■ What is expected ■
In the records below, find the line containing "Task: Click the install APK sidebar icon"; give it again exactly, along with every line that follows, and nothing else.

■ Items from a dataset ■

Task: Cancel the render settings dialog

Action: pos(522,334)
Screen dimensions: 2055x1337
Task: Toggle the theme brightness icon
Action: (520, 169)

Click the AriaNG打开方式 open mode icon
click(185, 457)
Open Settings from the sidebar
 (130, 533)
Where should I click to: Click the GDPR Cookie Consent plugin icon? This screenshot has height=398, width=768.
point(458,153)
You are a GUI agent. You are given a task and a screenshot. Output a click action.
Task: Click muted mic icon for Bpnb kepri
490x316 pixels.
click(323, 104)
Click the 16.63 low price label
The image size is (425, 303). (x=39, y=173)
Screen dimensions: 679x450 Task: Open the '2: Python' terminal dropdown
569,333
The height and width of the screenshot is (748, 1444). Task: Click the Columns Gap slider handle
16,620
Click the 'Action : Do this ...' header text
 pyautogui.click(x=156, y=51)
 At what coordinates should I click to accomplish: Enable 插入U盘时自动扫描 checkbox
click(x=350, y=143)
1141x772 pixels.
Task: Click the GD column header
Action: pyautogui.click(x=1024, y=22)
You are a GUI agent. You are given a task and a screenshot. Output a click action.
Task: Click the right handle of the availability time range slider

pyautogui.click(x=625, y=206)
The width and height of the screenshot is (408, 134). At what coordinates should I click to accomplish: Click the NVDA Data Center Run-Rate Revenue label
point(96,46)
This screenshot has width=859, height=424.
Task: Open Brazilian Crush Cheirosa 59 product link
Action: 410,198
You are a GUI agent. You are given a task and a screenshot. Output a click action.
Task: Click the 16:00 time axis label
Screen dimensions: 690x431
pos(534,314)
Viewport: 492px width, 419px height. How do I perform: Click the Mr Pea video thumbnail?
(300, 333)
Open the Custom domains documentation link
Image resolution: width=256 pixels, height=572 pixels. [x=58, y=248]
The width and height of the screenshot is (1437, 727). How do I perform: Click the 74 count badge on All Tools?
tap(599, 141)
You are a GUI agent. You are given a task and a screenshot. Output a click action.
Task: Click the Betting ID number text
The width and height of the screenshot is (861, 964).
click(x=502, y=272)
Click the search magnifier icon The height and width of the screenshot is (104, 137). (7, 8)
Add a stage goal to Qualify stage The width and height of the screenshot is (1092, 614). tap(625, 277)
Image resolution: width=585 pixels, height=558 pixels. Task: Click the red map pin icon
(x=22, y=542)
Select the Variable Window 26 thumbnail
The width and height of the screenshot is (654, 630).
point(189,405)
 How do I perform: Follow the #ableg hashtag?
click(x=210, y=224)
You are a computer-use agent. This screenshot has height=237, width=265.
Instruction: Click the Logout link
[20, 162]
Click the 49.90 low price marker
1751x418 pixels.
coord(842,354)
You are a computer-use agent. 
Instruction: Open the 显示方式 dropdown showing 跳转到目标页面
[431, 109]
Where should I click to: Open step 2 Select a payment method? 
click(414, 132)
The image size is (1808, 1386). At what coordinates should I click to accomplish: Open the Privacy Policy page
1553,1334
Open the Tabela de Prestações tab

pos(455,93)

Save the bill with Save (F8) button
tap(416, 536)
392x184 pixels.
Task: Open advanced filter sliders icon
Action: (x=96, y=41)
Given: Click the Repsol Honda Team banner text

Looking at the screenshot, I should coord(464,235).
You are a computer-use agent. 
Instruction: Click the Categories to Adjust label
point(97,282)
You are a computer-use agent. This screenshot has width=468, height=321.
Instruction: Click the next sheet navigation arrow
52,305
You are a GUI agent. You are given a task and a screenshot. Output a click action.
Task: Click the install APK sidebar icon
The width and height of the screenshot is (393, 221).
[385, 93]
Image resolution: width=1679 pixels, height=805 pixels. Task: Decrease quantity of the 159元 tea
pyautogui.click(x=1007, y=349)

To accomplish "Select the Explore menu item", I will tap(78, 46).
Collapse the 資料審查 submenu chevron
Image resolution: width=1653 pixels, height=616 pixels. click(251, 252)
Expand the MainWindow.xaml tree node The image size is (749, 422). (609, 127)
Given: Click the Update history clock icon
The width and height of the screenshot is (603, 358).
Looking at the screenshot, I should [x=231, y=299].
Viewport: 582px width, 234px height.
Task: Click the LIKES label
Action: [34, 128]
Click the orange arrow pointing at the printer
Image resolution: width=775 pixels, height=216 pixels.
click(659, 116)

■ Response area ■
Task: Click the install APK sidebar icon
The width and height of the screenshot is (393, 221).
[385, 93]
Image resolution: width=1679 pixels, height=805 pixels. Task: Decrease quantity of the 159元 tea
pyautogui.click(x=1007, y=349)

To accomplish "Select the Explore menu item", I will tap(78, 46).
Collapse the 資料審查 submenu chevron
Image resolution: width=1653 pixels, height=616 pixels. click(251, 252)
Expand the MainWindow.xaml tree node The image size is (749, 422). (609, 127)
Given: Click the Update history clock icon
The width and height of the screenshot is (603, 358).
Looking at the screenshot, I should [x=231, y=299].
Viewport: 582px width, 234px height.
Task: Click the LIKES label
Action: [34, 128]
Click the orange arrow pointing at the printer
Image resolution: width=775 pixels, height=216 pixels.
click(659, 116)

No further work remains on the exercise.